だが、その粛清によってヴィヴィアン・クラクストンズ、遠藤友也、レプシー・ダニエルズ、エヴァンジェリン・アラヒー、ロボ・ノースランド、ダグラス・エイド、フランベルジュの名が轟いた。
この七人に逆らってはいけないと魔族たちは恐れ、二度と魔王を名乗る者は現れなかった。
そして、秩序が生まれ、小競り合いこそ何度かあったが、魔王たちが大陸西側の大半に影響を与えることとなった。
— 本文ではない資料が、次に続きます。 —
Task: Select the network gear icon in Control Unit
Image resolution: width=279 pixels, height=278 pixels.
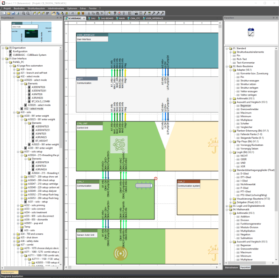Action: [x=119, y=144]
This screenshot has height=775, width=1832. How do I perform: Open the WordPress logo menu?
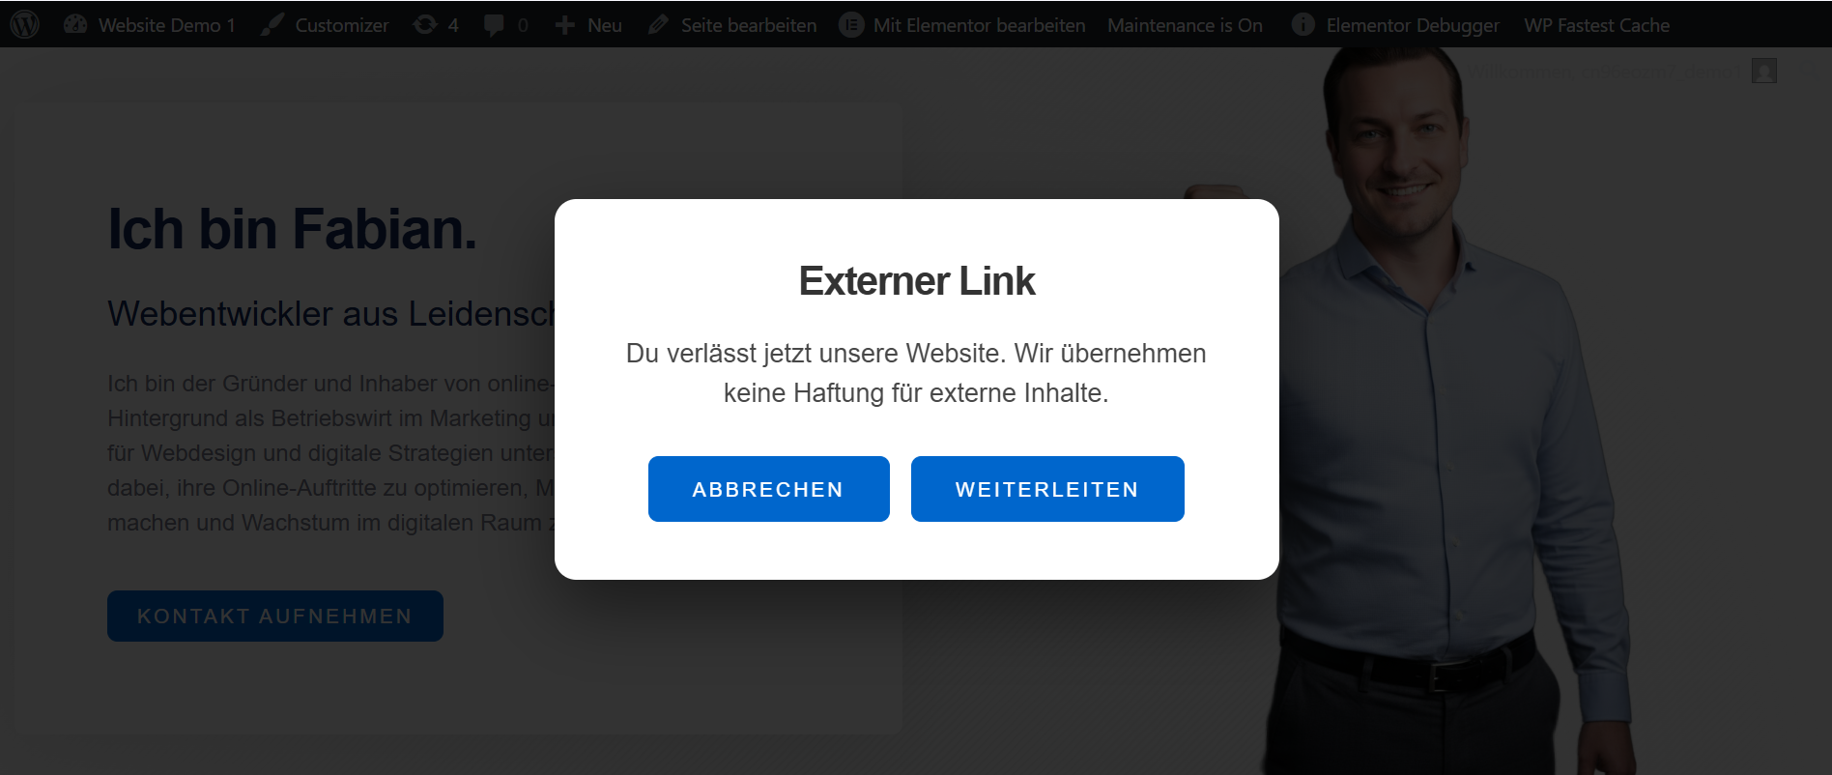point(25,24)
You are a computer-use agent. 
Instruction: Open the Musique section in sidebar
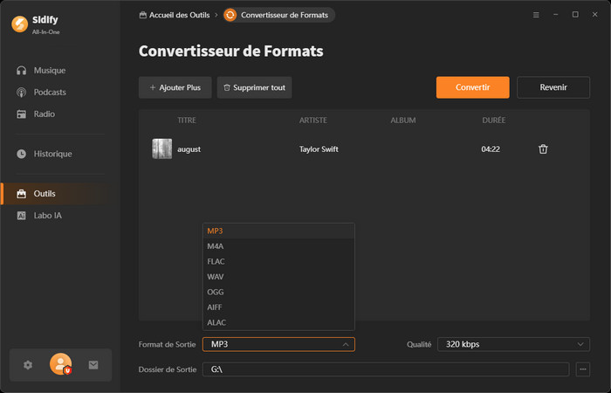49,70
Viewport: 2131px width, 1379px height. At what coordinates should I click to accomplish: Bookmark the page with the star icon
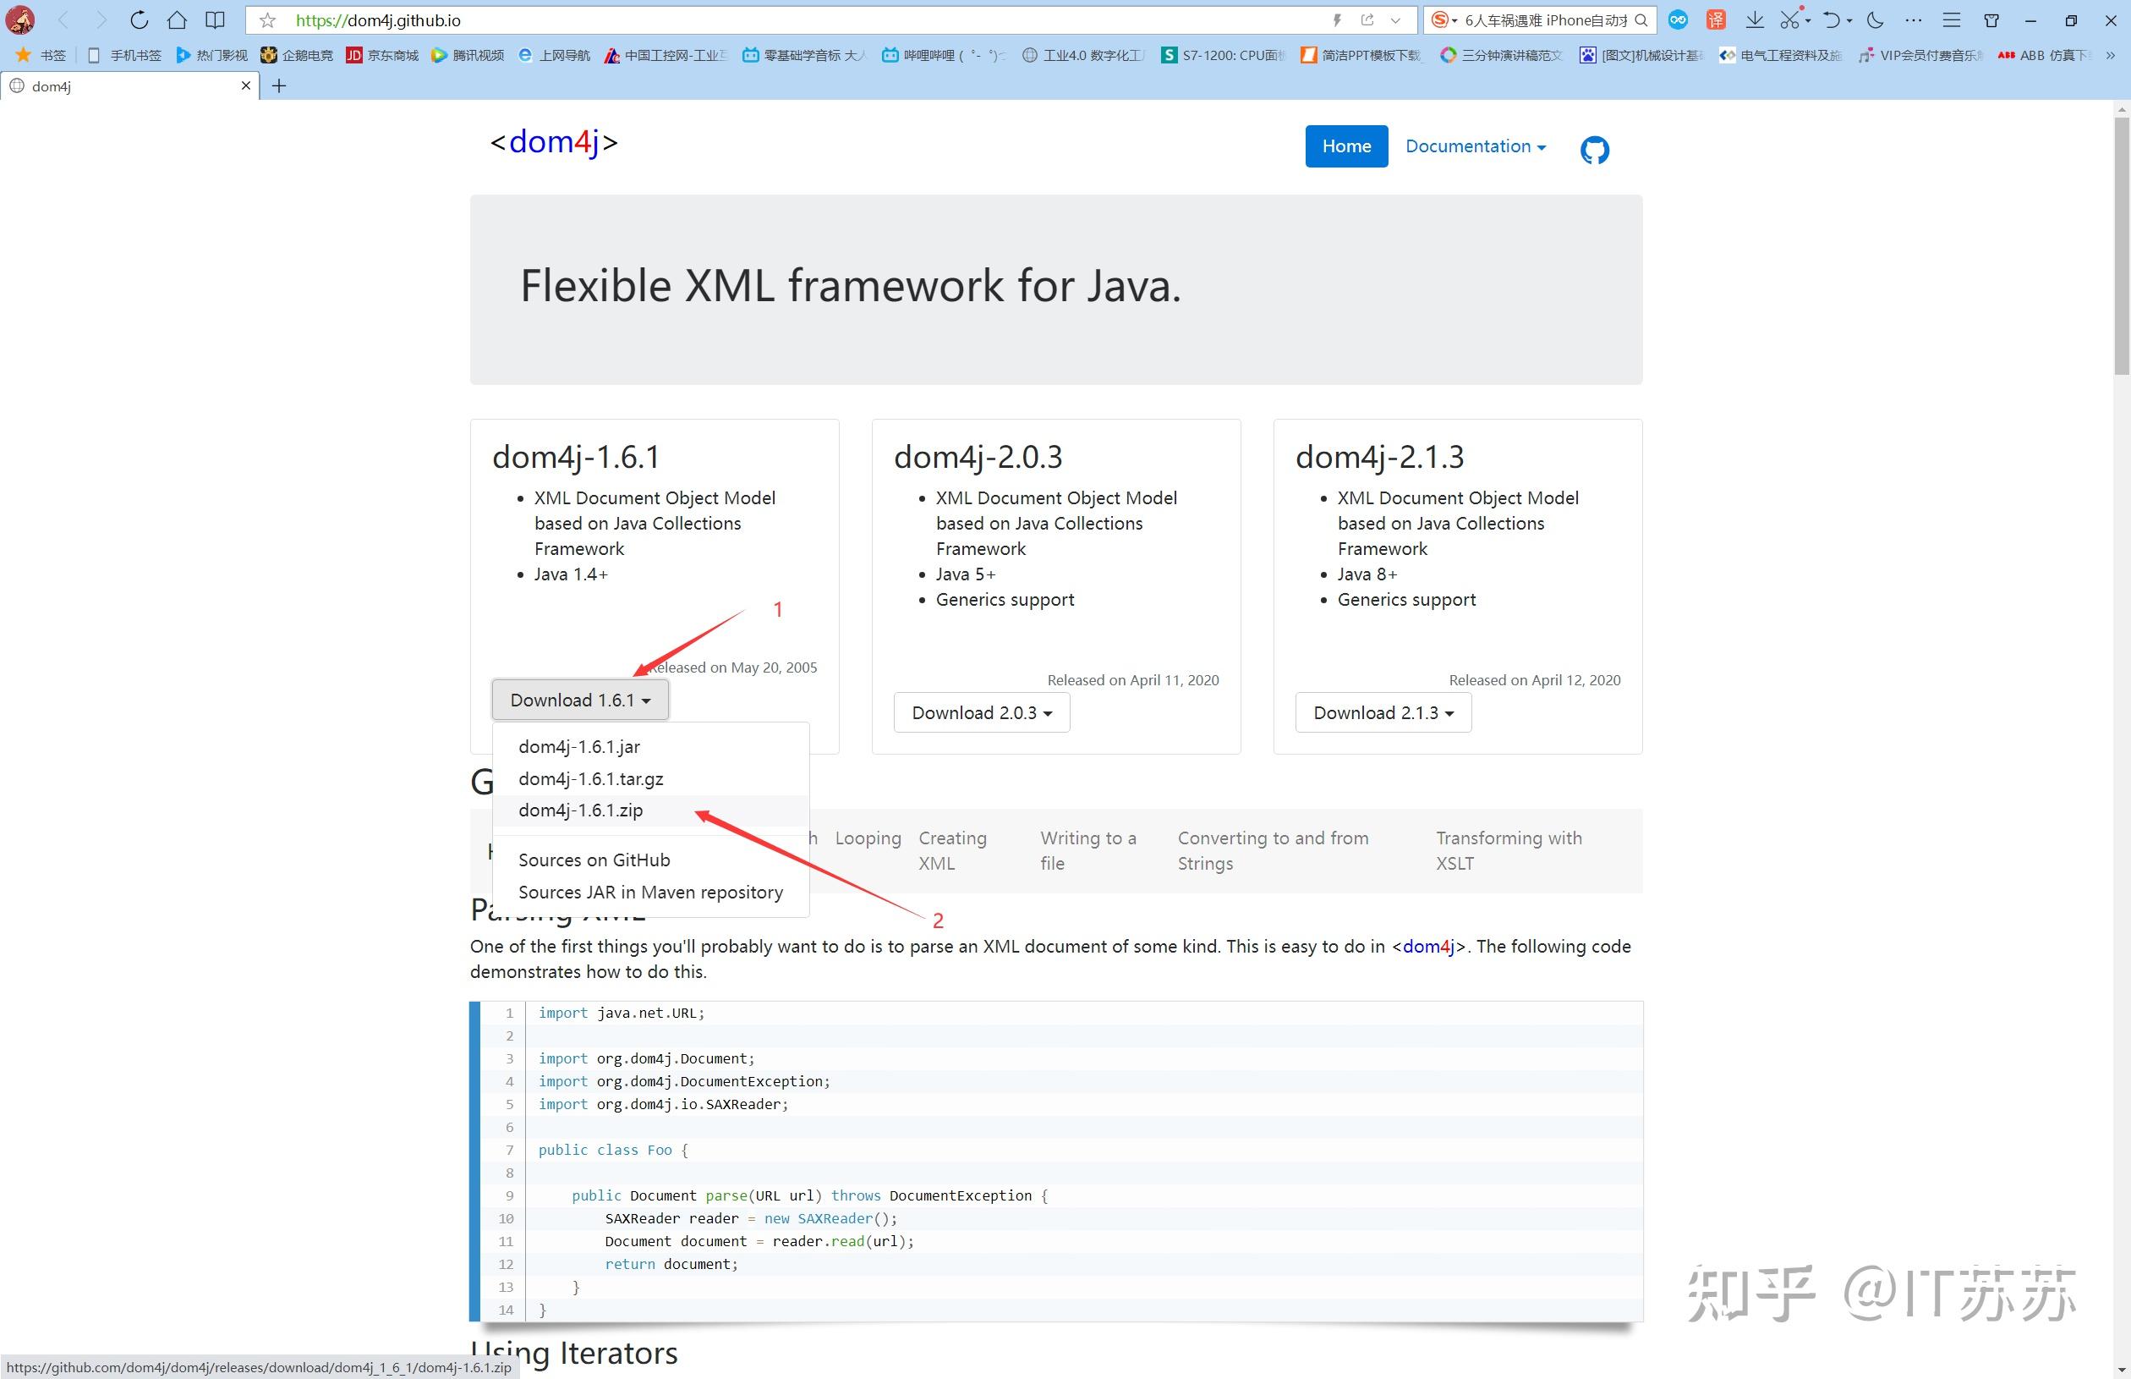pyautogui.click(x=267, y=20)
「全部終わったと思っていましたが、殺したはずの奴らが生きているのは問題です」
戦力としては驚異にならない者ばかりだが、オクタビアのように研究面に長けた存在だと見逃せない。
実際、人工魔王を産み出し、魔道具も作っているのだから。
「――おっと、お客さんがサムのもとに……これはこれは、アーリーとは珍しい。殺したはずの彼女が生きている以上、あの嗜虐趣味と自己顕示欲の塊の屑も生きているということですね。ティサーク国がちょっかいかけてきたタイミングで彼女が現れたのであれば、あの屑はティサーク国で好き勝手にしていると見ていいでしょう」
情報収集を第一に行なっている友也だが、全能ではない。
情報の精査に時間もかかるし、ティサーク国のように放っておけばいずれ滅びると判断していた国の情報は最低限だった。
まさか生き延びた元魔王がいるとは。
友也は自分の失態を悟った。
「アーリーには申し訳ないですが、痛めつけてでも情報をもらいましょう。彼女はあの屑に恩があるので寝返らないでしょうし。――とても残念です」
友也は一度目を伏せると、気持ちを切り替えて転移した。